I could not do this, and it was in that moment that God whispered, “Stacey, you can’t do this. It was never yours to carry.” And God met me in that scary place. And interestingly, I found that I was the one who was so incredibly frail and broken, not my son. God stepped in when I stumbled and faltered and He walked with me. And I truly believe that in those darkest moments, when I was at the end of my abilities and strength…that is where I found God. Because all my good deeds and human successes meant nothing; God had never wanted my feeble attempts at sacrifice and success. He wanted me to quit gripping onto the world and my life, and instead grip His hand.

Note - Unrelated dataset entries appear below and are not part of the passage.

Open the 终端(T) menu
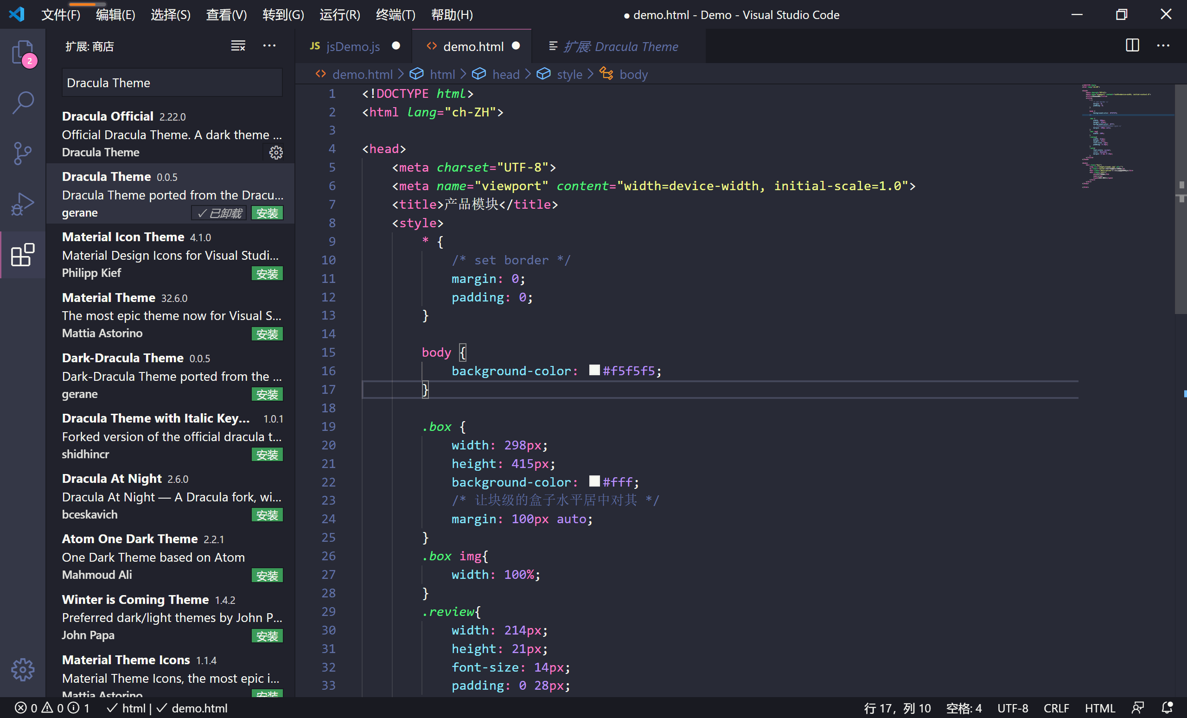1187x718 pixels. [x=395, y=15]
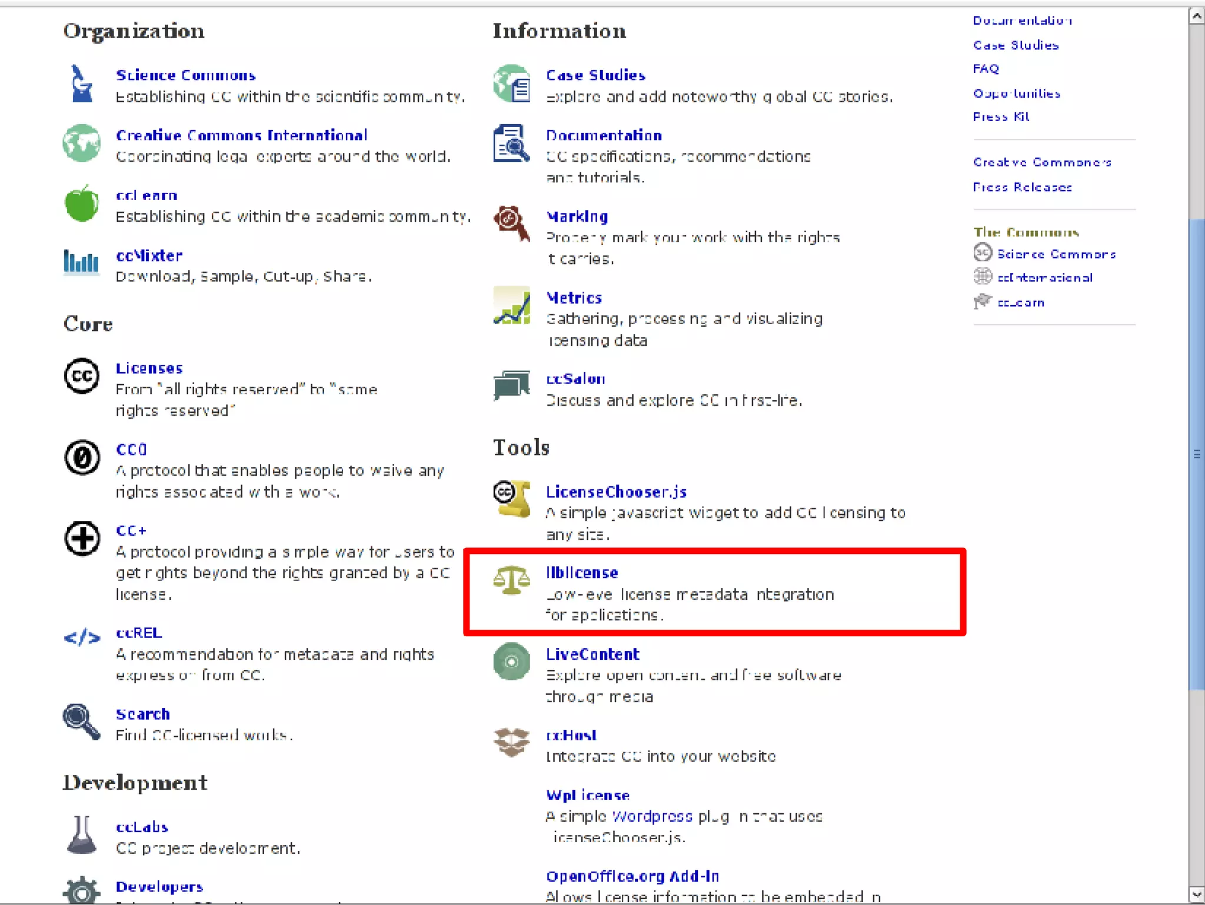Screen dimensions: 1205x905
Task: Click the Metrics chart icon
Action: click(x=511, y=305)
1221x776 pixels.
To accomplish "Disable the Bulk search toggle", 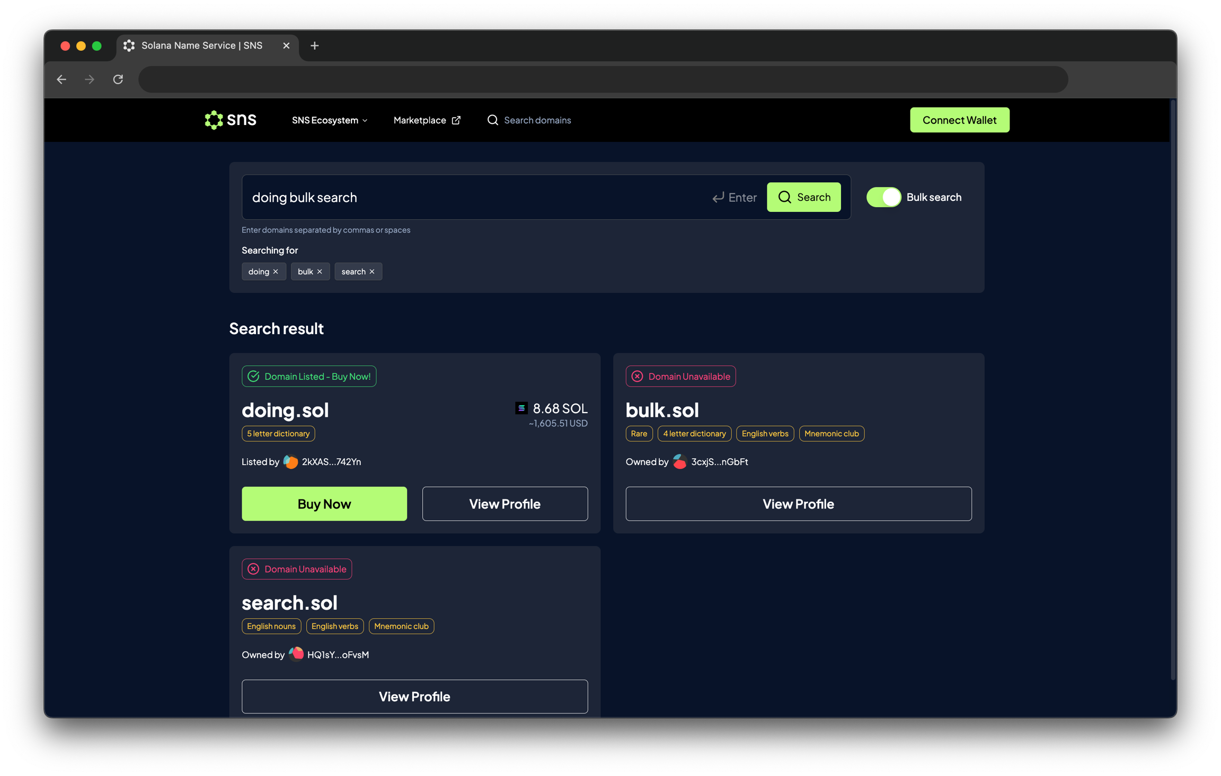I will tap(883, 197).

Two years later and I cannot imagine my life without Israel. It has not been easy, I will never tell you that. I won’t tell you he came home and it was perfect and he fit right in. He was a malnourished child pulled from a hell hole of an orphanage. He was broken and hurting and his whole world changed. It has been a long road; as he had never been exposed to the most simple things. But I can tell you that I have never met someone as brave and strong as Israel. He has absolutely surpassed every expectation and limitation that I placed on him. My son survived something that most would not and has come out the other side as one of the most beautiful, giving and loving children you can imagine.
So fast forward two years and now I laugh, because that ‘I am NEVER ADOPTING again’, has turned into a ‘YES, WE HAVE ROOM FOR ONE MORE’. And this pickup trip will be different, I will struggle in different ways.
Zorey will not know me. Yes, I met her and spent a week with her, but she doesn’t know me. She is 2 1/2, but developmentally a 1 year old. Spending her first year of life in an orphanage has caused serious delays. We expect this, and we have experienced this with Israel. We will be bringing home a child that does not match her chronological age and has very little language. So, she will not understand why I have taken her, or where she is going. You can imagine how difficult this will be for her.
I know that I will want to cram every single lost memory into a moment. I will want to make up for the infant cries that were never answered, the boogery nose that was not wiped, and the boo boo that wasn’t kissed. I’ll wish for captured memories on film. A photo of an infant fresh from the womb, tiny fist and ink-stained foot hallmarking a wanted child. The first gummy grin and the sleeping infant nestled in a tired mommy’s arms. I’ll want to pour into her the months without family and make up for the days that I can never get back. I’ll wish for the photos from her first two years, and know that those moments are lost and will never be mine. So, I will wish to make up for lost time, lost years, and lost memories; knowing that I can’t.
And all these emotions and feelings that have remained, must stay bottled up inside my heart. I will temper my responses because when I pick her up from the social services office, she will be mine, but she will not be ready or excited to leave. She will experience a depth of loss, while I experience the beauty of gain. I will taste her sorrow mixed with my joy. Elation and pain, hope and fear stirred by the words adoption and we will struggle as we begin the dance called adoption. And I will begin to teach her that God is carrying us.
I’ve been here before, and the dark doesn’t scare me as much anymore.